A building contained nine flats, each of which were allotted a share in the company that owned the freehold. The leases of each respective flat provided that the tenants were not permitted to cut into any of the walls or ceiling. The leases also contained a covenant that the company would enforce, at the request of any tenant, a covenant in another tenant's lease provided that the tenant making the request for enforcement paid the costs incurred by the company in doing so.

One of the tenants was proposing to carry out alterations to his flat that involved cutting into several walls and asked the freehold company for consent, which it was prepared to grant. However, one of the other tenants in the building objected and argued that the freehold company, as the landlord, had covenanted with all the tenants that it would enforce the covenant against the absolute prohibition of carrying out any such works if requested to do so by any other tenant.

If the company could waive this provision in the lease for one tenant then it would have put itself beyond its power to enforce that covenant, if and when required to do so.

The objecting tenant applied to the court for an order that the landlord was in breach of its enforcement covenant and the court found in favour of the landlord. The tenant appealed to the Court of Appeal, which held that the landlord would be in breach of the enforcement covenant in granting consent to a tenant to do something that would otherwise be in breach of the lease.

The Court of Appeal considered that the freehold company, as landlord, had made two promises in the leases. Firstly, that each lease would impose similar covenants on all the tenants; this was a promise that had practical effect and was not just words on a page. Secondly, that it would, at the request and cost of any one tenant, enforce those covenants against another tenant.

This second promise was a contingent obligation and the landlord would have to enforce the alterations covenant in a tenant's lease regardless of whether it wanted to or not. Both those promises together meant that the objecting tenant could be certain the landlord would enforce the covenant if he paid the landlord's costs in doing so. The Court of Appeal considered that once the tenant had requested enforcement and paid for the landlord to do, it would be a breach by the landlord to grant consent to the other tenant to carry out their works. If the landlord had carte blanche to vary or modify its obligations, the lease would have no practical or commercial effect.
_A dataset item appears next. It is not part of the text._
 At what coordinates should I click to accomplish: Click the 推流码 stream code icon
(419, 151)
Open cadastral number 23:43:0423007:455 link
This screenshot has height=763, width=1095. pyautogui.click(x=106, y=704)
The court went further in stating that the landlord did not have to notify the other tenants of what it was proposing to do. If it had granted the consent, which was then acted upon by the tenant carrying out its works, then it would be unable to enforce the covenant against such works. In that situation, the remedy available to the objecting tenant would be damages, which would likely be insubstantial. If the consent was given but not acted upon, then the court would grant an injunction preventing the works being carried out or for the consent to be undone. Before deciding that remedy, the court would consider what the tenant's objections were and if they didn't have any justified reasons or any at all, that would be a powerful factor in mitigating against granting an injunction.


This issue arises a lot where long residential leases contain covenants by the landlord to enforce tenant covenants at the request of another tenant and it is useful to have a Court of Appeal authority on the landlord's position. It is also reassuring for tenants that the court took a practical approach that the landlord was not free to ignore the absolute prohibition against the carrying out of certain works and grant consent. It is also interesting to see the court's comments where consent had been granted but not acted upon.